To proceed with analyzing a gas of free fields, we know that for a fermion, there can be 0 or 1 quanta with momentum $p$ so we get a single mode partition function of $Z(p) = 1 + e^{-\beta |p|}$. For a boson, there can be arbitrarily many excitations so
\begin{equation}
Z(p) = 1 + e^{-\beta |p|} + e^{-2\beta |p|} + \dots = (1 - e^{-\beta |p|})^{-1}.
\end{equation}
To get the log of the full partition function, we sum over all modes, leading to
\begin{align}
\log Z &= \sum_p \log Z(p) \\
&\approx \int | \log (1 \pm e^{-\beta |p|}) | \frac{V d^d p}{(2\pi)^d} \\
&= \frac{V}{(2\pi \beta)^d} \Gamma(d) \mathrm{Vol}(S^{d - 1}) \zeta^{\pm}(d + 1).
\end{align}
In the last step, we have Taylor expanded the log and integrated term by term. The answer involves the Riemann zeta function $\zeta^-$ for bosons and the so called alternating zeta function $\zeta^+$ for fermions. Knowing that the free energy is
\begin{equation}
F = E - TS = -T \log Z,
\end{equation}
the formula for the entropy now follows from $S = - \frac{\partial F}{\partial T}$. However, the above is overkill if we aren't interested in the precise prefactor.

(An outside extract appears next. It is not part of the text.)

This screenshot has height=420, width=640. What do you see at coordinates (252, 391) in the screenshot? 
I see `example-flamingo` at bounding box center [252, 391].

The slick way to find that $S \sim E^{d/(d + 1)}$ (so $E^{9/10}$ in $9 + 1$ dimensions) is to use scale invariance. Gravitons are massless and cannot introduce a scale beyond the $AdS$ radisu $R$. Therefore at temperatures much larger than $R^{-1}$ (but still much smaller than the string scale), entropy must be extensive. But entropy is a dimensionless quantity so the only way to achieve this is to have
\begin{equation}
S \sim V T^d.
\end{equation}
The same goes for internal energy but that needs to have one more power of temperature
\begin{equation}
E \sim V T^{d + 1}.
\end{equation}
Eliminating $T$ then yields $S$ in terms of $E$. As an aside, a free theory is not the only case where it's possible to determine the prefactor. Another is a 2d conformal field theory where modular invariance leads to the Cardy formula for the density of states.